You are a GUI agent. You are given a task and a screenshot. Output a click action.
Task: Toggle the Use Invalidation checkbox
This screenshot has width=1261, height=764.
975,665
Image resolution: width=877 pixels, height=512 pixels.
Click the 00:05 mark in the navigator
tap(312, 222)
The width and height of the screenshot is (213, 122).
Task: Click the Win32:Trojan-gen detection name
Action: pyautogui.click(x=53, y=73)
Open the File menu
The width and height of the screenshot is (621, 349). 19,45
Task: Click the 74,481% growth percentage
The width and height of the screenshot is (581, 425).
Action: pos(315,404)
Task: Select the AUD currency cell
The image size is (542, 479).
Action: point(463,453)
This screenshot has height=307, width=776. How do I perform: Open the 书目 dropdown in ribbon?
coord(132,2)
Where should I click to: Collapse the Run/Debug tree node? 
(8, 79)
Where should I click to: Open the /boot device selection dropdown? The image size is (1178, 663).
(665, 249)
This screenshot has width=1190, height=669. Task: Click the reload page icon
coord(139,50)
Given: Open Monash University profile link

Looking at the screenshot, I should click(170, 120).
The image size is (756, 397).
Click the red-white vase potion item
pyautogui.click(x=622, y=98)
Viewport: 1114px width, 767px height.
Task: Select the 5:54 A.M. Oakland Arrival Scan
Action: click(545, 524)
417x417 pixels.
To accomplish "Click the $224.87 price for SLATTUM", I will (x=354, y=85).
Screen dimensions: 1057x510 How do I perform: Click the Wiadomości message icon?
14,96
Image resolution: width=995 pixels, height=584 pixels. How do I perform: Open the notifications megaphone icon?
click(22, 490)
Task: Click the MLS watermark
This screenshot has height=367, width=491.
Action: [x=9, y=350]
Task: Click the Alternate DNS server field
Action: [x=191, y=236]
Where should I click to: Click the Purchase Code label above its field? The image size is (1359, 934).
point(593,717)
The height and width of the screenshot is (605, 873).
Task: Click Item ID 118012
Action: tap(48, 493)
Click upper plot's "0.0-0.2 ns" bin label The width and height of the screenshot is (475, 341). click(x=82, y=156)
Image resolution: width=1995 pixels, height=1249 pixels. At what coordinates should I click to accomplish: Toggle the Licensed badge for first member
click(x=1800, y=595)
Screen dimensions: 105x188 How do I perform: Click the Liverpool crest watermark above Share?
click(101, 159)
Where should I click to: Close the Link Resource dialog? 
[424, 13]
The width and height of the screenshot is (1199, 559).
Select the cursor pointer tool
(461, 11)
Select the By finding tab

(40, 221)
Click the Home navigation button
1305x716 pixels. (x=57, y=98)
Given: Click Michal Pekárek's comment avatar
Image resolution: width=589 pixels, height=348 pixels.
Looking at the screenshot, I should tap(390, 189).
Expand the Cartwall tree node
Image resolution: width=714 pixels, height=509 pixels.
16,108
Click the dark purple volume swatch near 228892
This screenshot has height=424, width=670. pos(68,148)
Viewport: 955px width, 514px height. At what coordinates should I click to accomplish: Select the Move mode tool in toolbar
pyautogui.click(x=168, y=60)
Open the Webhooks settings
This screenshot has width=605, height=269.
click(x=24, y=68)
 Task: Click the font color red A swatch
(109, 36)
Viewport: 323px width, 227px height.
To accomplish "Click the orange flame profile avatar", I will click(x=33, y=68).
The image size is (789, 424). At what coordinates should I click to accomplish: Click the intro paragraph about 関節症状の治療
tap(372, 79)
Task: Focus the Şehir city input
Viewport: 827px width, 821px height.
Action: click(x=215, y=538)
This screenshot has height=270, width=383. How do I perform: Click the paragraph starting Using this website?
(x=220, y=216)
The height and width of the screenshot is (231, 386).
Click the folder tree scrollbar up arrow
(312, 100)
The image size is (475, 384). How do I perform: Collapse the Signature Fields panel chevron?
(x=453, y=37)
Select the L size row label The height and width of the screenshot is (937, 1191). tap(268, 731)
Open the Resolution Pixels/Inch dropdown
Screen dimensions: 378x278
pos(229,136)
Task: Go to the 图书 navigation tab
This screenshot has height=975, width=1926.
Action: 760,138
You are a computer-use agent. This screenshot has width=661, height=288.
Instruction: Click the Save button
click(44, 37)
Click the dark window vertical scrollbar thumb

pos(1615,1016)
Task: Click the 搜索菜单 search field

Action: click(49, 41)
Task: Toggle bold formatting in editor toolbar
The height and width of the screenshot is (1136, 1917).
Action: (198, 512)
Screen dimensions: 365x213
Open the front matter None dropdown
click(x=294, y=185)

What this task involves ▸ Change every "Where should I click to" in the material above to "Where do I click to", keeping everything else the same.

Output ▸
You are a GUI agent. You are given a task and a screenshot. Output a click action.
Task: Toggle the Use Invalidation checkbox
This screenshot has width=1261, height=764.
975,665
Image resolution: width=877 pixels, height=512 pixels.
Click the 00:05 mark in the navigator
tap(312, 222)
The width and height of the screenshot is (213, 122).
Task: Click the Win32:Trojan-gen detection name
Action: pyautogui.click(x=53, y=73)
Open the File menu
The width and height of the screenshot is (621, 349). 19,45
Task: Click the 74,481% growth percentage
The width and height of the screenshot is (581, 425).
Action: pos(315,404)
Task: Select the AUD currency cell
The image size is (542, 479).
Action: point(463,453)
This screenshot has height=307, width=776. How do I perform: Open the 书目 dropdown in ribbon?
coord(132,2)
Where do I click to: Collapse the Run/Debug tree node? 
(8, 79)
Where do I click to: Open the /boot device selection dropdown? The image size is (1178, 663).
(665, 249)
This screenshot has width=1190, height=669. Task: Click the reload page icon
coord(139,50)
Given: Open Monash University profile link

Looking at the screenshot, I should click(170, 120).
The image size is (756, 397).
Click the red-white vase potion item
pyautogui.click(x=622, y=98)
Viewport: 1114px width, 767px height.
Task: Select the 5:54 A.M. Oakland Arrival Scan
Action: click(545, 524)
417x417 pixels.
To accomplish "Click the $224.87 price for SLATTUM", I will (x=354, y=85).
Screen dimensions: 1057x510 How do I perform: Click the Wiadomości message icon?
14,96
Image resolution: width=995 pixels, height=584 pixels. How do I perform: Open the notifications megaphone icon?
click(22, 490)
Task: Click the MLS watermark
This screenshot has height=367, width=491.
Action: [x=9, y=350]
Task: Click the Alternate DNS server field
Action: [x=191, y=236]
Where do I click to: Click the Purchase Code label above its field? The image size is (1359, 934).
point(593,717)
The height and width of the screenshot is (605, 873).
Task: Click Item ID 118012
Action: tap(48, 493)
Click upper plot's "0.0-0.2 ns" bin label The width and height of the screenshot is (475, 341). click(x=82, y=156)
Image resolution: width=1995 pixels, height=1249 pixels. At what coordinates should I click to accomplish: Toggle the Licensed badge for first member
click(x=1800, y=595)
Screen dimensions: 105x188 How do I perform: Click the Liverpool crest watermark above Share?
click(101, 159)
Where do I click to: Close the Link Resource dialog? 
[424, 13]
The width and height of the screenshot is (1199, 559).
Select the cursor pointer tool
(461, 11)
Select the By finding tab

(40, 221)
Click the Home navigation button
1305x716 pixels. (x=57, y=98)
Given: Click Michal Pekárek's comment avatar
Image resolution: width=589 pixels, height=348 pixels.
Looking at the screenshot, I should tap(390, 189).
Expand the Cartwall tree node
Image resolution: width=714 pixels, height=509 pixels.
16,108
Click the dark purple volume swatch near 228892
This screenshot has height=424, width=670. pos(68,148)
Viewport: 955px width, 514px height. At what coordinates should I click to accomplish: Select the Move mode tool in toolbar
pyautogui.click(x=168, y=60)
Open the Webhooks settings
This screenshot has width=605, height=269.
click(x=24, y=68)
 Task: Click the font color red A swatch
(109, 36)
Viewport: 323px width, 227px height.
To accomplish "Click the orange flame profile avatar", I will click(x=33, y=68).
The image size is (789, 424). At what coordinates should I click to accomplish: Click the intro paragraph about 関節症状の治療
tap(372, 79)
Task: Focus the Şehir city input
Viewport: 827px width, 821px height.
Action: click(x=215, y=538)
This screenshot has height=270, width=383. How do I perform: Click the paragraph starting Using this website?
(x=220, y=216)
The height and width of the screenshot is (231, 386).
Click the folder tree scrollbar up arrow
(312, 100)
The image size is (475, 384). How do I perform: Collapse the Signature Fields panel chevron?
(x=453, y=37)
Select the L size row label The height and width of the screenshot is (937, 1191). tap(268, 731)
Open the Resolution Pixels/Inch dropdown
Screen dimensions: 378x278
pos(229,136)
Task: Go to the 图书 navigation tab
This screenshot has height=975, width=1926.
Action: 760,138
You are a computer-use agent. This screenshot has width=661, height=288.
Instruction: Click the Save button
click(44, 37)
Click the dark window vertical scrollbar thumb

pos(1615,1016)
Task: Click the 搜索菜单 search field

Action: click(49, 41)
Task: Toggle bold formatting in editor toolbar
The height and width of the screenshot is (1136, 1917).
Action: (198, 512)
Screen dimensions: 365x213
Open the front matter None dropdown
click(x=294, y=185)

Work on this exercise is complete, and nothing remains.